— begin TEXT SEGMENT —

7. Reference may also be had to the judgment of the Supreme Court in the case of Ajay Mohan and Ors. vs. H.N. Rai and Ors., 2008 (2) SCC 507.

8. Hence it is not open to the plaintiff to now re-agitate her contentions

which have already been made and dealt with by this court on 14.02.2014. The only exception to this rule would be if there are some developments which have taken place after 14.02.2014 which would warrant a re-look at the said order.

9. The only additional ground which appears to have been taken in the present application is a communication dated 05.09.2014 said to have been written by one Sanjeev Gupta, the owner of the space where the generator of the plaintiff is running. The said communication states that the generator kept on the roof is creating a lot of nuisance and hence the generator may be shifted as soon as possible else the author states that the matter would have to be taken up legally.

10. This communication dated 05.09.2014 does not inspire any confidence. We are in April 2015 and it does not appear as if the author of the letter has initiated any legal proceedings against the plaintiff. Even otherwise, this court on 14.02.2014 had noted the said submission of the plaintiff that the landlord of the terrace of the adjoining building where the generator is installed is pressing for removal of the generator. Hence, it would follow that the alleged demand of the landlord for removal of the generator which has been noted by this court in its order dated 14.02.2014 is the only ground for having moved the application again. This is not a new ground to justify a relook at the order of this court dated 14.02.2014.

11. The only other ground taken in the application is about the alleged delay on account of final disposal of the matter. It is urged that as per order of this court dated 21.03.2013, the matter is ripe for final disposal as the parties have agreed that the issues do not require leading of any evidence. It is urged that there is untold delay on account of one party or the other party

moving one application or the other. Hence, it is urged that this court may have re-look at the order dated 14.02.2014.

12. The submission regarding delay in disposal of the suit cannot per se be a ground to re-agitate the entire matter all over again which has been dealt with by this court in detail on 14.02.2014. There is no merit in the present application and the same is dismissed.

IA No. 4933/2014

13. This is an application on behalf of defendants No. 3A and 3B under Order 6 Rule 17 CPC seeking amendment of the written statement.

14. By the present application, the said defendants seek various amendments/additions in the written statement which essentially seeks to introduce a plea of titled based on adverse possession regarding the roof above the second floor being Flat No. M-126 and 128.

15. Learned senior counsel for the applicants has submitted that the plea of adverse possession was implicit in the written statement filed by the applicants though words "adverse possession" had not been actually used. He submits that by the present amendment the applicants seek to merely add specifically that they claim title to the roof by adverse possession also.

— end TEXT SEGMENT —
— begin DATA RECORDS —

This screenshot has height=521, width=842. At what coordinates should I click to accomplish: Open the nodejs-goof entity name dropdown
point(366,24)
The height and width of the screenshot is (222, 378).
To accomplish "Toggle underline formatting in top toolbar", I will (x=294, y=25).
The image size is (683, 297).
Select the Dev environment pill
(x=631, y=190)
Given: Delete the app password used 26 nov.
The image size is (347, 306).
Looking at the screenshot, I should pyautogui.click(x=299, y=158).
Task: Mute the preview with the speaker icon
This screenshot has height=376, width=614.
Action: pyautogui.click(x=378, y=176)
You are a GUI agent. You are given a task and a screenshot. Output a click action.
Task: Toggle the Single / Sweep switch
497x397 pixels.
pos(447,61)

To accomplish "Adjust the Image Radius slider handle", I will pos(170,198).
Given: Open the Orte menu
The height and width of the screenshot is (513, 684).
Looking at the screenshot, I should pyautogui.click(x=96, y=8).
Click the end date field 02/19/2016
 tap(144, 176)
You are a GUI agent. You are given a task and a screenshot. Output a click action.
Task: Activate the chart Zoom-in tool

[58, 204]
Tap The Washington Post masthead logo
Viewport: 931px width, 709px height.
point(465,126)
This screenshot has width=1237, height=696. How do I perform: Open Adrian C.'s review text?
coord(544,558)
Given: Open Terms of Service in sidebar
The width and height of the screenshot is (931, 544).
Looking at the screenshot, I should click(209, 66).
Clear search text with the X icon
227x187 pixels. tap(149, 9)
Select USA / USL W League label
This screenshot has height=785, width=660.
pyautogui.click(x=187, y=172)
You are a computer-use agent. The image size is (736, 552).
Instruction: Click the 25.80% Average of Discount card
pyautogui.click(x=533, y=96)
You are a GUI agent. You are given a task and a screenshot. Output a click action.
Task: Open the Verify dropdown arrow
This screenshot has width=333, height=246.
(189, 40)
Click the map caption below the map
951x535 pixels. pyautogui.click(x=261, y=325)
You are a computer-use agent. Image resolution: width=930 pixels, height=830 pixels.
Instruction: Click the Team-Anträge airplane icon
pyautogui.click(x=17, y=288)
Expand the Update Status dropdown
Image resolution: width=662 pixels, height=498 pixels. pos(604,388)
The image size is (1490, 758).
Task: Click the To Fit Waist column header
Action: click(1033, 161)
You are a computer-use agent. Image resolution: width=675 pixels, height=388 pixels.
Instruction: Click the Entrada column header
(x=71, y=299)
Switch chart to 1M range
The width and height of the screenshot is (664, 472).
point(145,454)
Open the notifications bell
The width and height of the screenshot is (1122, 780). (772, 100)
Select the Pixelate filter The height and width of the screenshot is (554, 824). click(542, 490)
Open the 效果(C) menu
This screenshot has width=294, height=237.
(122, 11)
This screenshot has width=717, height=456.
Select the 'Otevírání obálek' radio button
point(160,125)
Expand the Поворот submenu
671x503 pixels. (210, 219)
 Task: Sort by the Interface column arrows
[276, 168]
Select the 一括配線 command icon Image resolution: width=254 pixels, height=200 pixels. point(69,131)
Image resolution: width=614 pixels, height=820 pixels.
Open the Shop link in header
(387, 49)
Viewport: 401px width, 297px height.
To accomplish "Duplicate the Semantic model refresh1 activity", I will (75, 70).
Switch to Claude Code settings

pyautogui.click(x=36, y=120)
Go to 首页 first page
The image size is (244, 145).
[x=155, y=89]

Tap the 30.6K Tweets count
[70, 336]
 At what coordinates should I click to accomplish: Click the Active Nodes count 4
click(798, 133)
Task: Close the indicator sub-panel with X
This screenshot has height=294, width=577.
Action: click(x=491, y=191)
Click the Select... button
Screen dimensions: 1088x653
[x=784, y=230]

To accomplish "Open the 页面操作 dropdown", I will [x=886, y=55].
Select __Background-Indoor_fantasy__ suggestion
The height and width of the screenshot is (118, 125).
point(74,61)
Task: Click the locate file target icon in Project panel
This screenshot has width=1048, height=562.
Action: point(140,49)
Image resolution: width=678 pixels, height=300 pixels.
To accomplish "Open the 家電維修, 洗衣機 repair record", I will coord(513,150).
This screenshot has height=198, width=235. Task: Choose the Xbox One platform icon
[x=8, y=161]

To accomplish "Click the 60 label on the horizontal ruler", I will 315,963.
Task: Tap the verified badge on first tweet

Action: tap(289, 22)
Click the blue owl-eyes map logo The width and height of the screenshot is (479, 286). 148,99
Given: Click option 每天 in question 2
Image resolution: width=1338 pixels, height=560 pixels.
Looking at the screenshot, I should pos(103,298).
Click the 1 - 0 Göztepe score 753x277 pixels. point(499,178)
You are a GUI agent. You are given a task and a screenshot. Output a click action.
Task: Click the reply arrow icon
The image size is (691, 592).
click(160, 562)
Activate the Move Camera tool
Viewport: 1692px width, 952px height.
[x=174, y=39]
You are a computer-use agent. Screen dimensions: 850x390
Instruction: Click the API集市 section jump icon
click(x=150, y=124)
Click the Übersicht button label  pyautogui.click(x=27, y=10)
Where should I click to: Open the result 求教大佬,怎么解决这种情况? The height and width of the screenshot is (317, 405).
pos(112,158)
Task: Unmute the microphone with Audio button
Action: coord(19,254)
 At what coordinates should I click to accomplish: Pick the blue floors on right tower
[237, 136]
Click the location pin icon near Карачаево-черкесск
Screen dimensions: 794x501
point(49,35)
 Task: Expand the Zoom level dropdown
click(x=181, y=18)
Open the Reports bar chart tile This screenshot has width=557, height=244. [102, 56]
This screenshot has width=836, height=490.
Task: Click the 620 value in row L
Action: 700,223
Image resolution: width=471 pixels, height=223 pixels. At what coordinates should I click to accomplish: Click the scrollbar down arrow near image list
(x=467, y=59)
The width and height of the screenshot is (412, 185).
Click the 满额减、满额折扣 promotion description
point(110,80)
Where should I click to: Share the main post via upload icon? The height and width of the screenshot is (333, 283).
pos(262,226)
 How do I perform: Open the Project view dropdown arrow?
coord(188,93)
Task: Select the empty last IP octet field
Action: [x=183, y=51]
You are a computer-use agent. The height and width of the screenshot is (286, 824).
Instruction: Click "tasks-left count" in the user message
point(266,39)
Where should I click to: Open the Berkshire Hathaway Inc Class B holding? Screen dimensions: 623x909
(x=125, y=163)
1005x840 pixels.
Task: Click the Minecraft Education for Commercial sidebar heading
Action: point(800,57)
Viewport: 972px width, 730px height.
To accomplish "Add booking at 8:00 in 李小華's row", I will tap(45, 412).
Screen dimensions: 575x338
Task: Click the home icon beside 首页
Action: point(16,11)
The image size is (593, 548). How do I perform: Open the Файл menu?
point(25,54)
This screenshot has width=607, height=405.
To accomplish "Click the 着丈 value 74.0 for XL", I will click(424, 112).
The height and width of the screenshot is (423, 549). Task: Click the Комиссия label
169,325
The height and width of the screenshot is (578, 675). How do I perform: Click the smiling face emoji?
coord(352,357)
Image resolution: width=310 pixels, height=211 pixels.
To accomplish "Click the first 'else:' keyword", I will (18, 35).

— end DATA RECORDS —

TASKS TO PERFORM:
A. In the court order above the lines, why is the communication dated 05.09.2014 held not to be a new ground for reconsidering the order of 14.02.2014? Answer in one to three sentences.
B. Can you resume the court order on the pending applications, picking up right after its final sentence?

OUTPUTS IN ORDER:
A. On 14.02.2014 the court had already noted the plaintiff's submission that the landlord of the adjoining building's terrace was pressing for removal of the generator. The landlord's alleged demand in that communication is therefore the same ground the court had already considered, not a new one.

B.
16. Learned counsel for the plaintiff and other defendants have opposed the present application. It is urged that amendment application is utterly belated. The matter is now at the stage of final agruments when the applicants have woken up to attempt to amend the written statement. It is further added that this application is nothing but a counter blast and an attempt to undo the order of this court dated 14.02.2014 whereby this court had noted that the plea taken in the written statement is only of exclusive user and possession of the terrace for 30 years. This court noted various

judgments of the Supreme Court to hold that exclusive user and possession for howsoever long in time, in law does not create ownership and that no ingredients of plea of adverse possession have been pleaded. Hence it is urged that to overreach this order, the present application is filed. It is next urged that the said plea now taken by the applicants would change the complete nature of the suit. It is lastly urged that it is an attempt to undo the order of this court dated 21.03.2013 where the parties had agreed not to lead evidence and for disposal of the suit.

17. In rejoinder, learned senior counsel for the applicants has categorically stated that in case this court were to allow amendments, the applicants would not seek permission to lead any evidence in this regard and would be quite willing to abide by the order of this court dated 21.03.2013 and to have the matter disposed of without any evidence.

18. To look at accepted principles of amendments, reference may be had to the judgment of the Supreme Court in the case of 'Revajeetu Builders & Developers vs. Narayanaswamy & Sons & Ors.' (supra). The Hon'ble Supreme Court in para 67 held as follows:-

"67. On critically analyzing both the English and Indian cases, some basic principles emerges which ought to be taken into consideration while allowing or rejecting the application for amendment.

(1) Whether the amendment sought is imperative for proper and effective adjudication of the case?

(2) Whether the application for amendment is bona fide or mala fide?

(3) The amendment should not cause such prejudice to the other side which cannot be compensated adequately in terms of money;

(4) Refusing amendment would in fact lead to injustice or lead to multiple litigation;

(5) Whether the proposed amendment constitutionally or fundamentally changes the nature and character of the case? And (6) As a general rule, the court should decline amendments if a fresh suit on the amended claims would be barred by limitation on the date of application."

19. In my opinion, keeping in view the above principles, there is no merit in the present application.

20. Firstly, the matter is now ripe for final arguments. The parties had agreed that none of the parties would lead evidence and this court on 21.03.2013 after framing issues had kept the matter for final arguments.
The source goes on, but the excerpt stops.